Exercise: Copy the records below word for word, from their first line through the line containing "pos(592,49)", both ends included.

Records to use:
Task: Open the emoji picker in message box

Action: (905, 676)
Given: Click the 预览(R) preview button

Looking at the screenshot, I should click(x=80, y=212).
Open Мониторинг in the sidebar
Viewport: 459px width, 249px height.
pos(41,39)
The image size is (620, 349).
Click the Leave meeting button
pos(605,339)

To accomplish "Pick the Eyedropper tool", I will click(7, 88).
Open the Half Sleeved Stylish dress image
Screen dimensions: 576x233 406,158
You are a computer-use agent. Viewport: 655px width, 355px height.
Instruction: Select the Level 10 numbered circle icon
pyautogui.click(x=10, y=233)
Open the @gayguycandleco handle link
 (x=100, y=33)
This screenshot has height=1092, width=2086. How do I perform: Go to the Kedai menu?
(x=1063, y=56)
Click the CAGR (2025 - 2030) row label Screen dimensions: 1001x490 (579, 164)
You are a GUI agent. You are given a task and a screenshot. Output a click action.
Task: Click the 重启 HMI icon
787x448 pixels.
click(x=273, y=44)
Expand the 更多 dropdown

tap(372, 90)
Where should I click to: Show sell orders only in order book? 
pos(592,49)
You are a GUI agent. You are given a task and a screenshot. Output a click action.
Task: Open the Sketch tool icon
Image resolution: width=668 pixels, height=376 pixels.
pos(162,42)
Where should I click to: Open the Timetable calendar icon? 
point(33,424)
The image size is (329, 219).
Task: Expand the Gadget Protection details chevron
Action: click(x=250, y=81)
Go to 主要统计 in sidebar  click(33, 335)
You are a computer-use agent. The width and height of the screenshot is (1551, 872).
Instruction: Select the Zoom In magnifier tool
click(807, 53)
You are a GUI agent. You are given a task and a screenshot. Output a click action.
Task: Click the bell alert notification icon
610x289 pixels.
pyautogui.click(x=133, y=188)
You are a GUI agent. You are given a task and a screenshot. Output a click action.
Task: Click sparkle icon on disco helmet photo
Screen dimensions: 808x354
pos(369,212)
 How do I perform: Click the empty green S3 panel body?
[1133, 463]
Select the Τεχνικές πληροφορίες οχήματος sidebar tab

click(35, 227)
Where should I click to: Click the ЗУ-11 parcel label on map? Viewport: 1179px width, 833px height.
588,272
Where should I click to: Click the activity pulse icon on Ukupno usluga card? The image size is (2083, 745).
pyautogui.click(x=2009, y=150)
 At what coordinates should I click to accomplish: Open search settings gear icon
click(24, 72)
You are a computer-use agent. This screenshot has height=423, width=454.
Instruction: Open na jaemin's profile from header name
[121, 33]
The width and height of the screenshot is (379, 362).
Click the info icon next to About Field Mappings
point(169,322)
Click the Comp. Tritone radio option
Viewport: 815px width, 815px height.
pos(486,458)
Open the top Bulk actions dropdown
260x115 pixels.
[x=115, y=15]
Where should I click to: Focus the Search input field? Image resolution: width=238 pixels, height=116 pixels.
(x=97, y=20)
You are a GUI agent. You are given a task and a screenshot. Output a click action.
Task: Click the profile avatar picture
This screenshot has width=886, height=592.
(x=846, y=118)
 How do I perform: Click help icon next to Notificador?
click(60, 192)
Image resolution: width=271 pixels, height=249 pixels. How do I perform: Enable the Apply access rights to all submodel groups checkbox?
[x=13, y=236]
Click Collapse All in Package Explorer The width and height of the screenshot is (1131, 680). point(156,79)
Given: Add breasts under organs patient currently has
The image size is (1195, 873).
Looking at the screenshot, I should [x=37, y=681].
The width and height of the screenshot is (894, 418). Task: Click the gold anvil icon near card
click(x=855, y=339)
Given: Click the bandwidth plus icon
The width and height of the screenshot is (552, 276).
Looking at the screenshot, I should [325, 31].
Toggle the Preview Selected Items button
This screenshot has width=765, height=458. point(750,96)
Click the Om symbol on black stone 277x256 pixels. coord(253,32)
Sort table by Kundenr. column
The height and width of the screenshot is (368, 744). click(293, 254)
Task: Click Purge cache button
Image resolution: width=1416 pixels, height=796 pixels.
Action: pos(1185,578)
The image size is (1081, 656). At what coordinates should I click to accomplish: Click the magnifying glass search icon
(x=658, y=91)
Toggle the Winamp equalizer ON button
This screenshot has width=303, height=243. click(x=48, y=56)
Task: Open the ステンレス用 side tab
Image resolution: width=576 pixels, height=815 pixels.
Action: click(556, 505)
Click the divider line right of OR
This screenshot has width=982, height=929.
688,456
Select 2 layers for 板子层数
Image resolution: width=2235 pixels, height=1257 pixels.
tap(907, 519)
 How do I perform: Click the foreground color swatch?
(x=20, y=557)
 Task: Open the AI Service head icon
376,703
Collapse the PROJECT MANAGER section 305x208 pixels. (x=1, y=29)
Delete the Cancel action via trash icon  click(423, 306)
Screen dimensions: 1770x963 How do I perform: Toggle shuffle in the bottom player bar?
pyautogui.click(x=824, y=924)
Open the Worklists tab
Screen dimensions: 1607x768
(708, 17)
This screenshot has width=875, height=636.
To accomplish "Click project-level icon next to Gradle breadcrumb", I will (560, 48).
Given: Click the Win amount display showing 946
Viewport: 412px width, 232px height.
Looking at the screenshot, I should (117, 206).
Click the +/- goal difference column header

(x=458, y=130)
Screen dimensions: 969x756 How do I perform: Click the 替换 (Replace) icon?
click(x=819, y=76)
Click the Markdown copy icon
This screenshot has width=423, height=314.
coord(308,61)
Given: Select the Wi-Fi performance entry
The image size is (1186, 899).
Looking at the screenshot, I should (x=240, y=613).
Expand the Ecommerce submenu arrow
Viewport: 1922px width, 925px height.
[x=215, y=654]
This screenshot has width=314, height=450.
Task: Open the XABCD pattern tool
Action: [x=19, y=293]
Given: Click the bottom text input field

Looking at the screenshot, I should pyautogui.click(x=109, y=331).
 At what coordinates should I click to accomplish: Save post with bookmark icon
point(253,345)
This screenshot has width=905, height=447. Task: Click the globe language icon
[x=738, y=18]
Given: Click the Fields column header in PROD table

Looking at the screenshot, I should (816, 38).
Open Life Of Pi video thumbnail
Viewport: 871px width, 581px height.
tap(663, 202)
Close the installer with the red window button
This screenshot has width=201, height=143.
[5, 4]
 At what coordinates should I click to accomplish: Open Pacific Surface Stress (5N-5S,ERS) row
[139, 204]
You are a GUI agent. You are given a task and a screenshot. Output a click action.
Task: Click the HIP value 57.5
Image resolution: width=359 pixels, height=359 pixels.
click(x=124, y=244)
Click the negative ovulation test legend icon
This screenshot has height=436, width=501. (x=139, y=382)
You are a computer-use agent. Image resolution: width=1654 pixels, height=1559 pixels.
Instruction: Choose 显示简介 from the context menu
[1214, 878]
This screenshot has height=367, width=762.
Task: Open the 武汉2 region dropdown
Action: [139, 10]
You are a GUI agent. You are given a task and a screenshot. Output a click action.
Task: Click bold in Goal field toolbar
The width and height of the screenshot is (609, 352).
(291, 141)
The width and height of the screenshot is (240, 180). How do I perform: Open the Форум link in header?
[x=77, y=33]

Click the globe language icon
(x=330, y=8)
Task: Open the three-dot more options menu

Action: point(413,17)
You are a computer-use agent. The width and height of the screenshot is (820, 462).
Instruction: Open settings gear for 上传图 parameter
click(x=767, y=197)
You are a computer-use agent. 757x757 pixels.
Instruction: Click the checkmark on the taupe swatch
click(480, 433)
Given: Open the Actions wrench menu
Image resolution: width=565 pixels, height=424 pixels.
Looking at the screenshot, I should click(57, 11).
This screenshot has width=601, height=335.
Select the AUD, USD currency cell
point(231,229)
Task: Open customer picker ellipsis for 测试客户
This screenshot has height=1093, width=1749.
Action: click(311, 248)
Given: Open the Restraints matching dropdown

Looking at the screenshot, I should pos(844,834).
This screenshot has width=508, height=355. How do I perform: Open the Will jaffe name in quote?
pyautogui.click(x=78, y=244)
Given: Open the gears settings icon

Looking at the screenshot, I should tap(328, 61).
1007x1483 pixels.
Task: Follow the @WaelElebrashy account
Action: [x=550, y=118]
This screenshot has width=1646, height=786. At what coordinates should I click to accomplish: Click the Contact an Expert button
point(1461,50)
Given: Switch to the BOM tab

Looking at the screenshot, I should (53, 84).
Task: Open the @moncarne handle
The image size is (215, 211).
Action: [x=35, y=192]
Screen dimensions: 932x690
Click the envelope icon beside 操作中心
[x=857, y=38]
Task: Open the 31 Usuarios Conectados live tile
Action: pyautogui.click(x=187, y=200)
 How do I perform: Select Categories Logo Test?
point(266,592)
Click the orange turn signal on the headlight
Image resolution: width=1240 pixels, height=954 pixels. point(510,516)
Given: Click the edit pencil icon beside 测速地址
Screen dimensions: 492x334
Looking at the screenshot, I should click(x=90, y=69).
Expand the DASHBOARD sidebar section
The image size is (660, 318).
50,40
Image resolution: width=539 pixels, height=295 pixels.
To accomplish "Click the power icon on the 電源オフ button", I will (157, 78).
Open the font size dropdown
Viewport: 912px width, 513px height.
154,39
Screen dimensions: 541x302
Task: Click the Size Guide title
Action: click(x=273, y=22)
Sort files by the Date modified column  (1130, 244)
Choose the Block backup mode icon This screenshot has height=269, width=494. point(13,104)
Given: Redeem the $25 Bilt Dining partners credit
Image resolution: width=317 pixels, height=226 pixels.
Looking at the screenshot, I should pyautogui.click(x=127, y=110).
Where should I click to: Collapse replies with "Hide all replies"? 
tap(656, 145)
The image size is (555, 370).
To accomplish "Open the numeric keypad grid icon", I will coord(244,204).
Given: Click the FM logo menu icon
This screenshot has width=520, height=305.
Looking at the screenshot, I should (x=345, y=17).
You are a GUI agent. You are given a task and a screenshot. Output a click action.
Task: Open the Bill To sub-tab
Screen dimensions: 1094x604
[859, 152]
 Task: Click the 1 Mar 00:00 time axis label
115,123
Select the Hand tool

Answer for the task:
Task: Open the emoji picker in message box

Action: (905, 676)
Given: Click the 预览(R) preview button

Looking at the screenshot, I should click(x=80, y=212).
Open Мониторинг in the sidebar
Viewport: 459px width, 249px height.
pos(41,39)
The image size is (620, 349).
Click the Leave meeting button
pos(605,339)

To accomplish "Pick the Eyedropper tool", I will click(7, 88).
Open the Half Sleeved Stylish dress image
Screen dimensions: 576x233 406,158
You are a computer-use agent. Viewport: 655px width, 355px height.
Instruction: Select the Level 10 numbered circle icon
pyautogui.click(x=10, y=233)
Open the @gayguycandleco handle link
 (x=100, y=33)
This screenshot has height=1092, width=2086. How do I perform: Go to the Kedai menu?
(x=1063, y=56)
Click the CAGR (2025 - 2030) row label Screen dimensions: 1001x490 (579, 164)
You are a GUI agent. You are given a task and a screenshot. Output a click action.
Task: Click the 重启 HMI icon
787x448 pixels.
click(x=273, y=44)
Expand the 更多 dropdown

tap(372, 90)
Where should I click to: Show sell orders only in order book? 
pos(592,49)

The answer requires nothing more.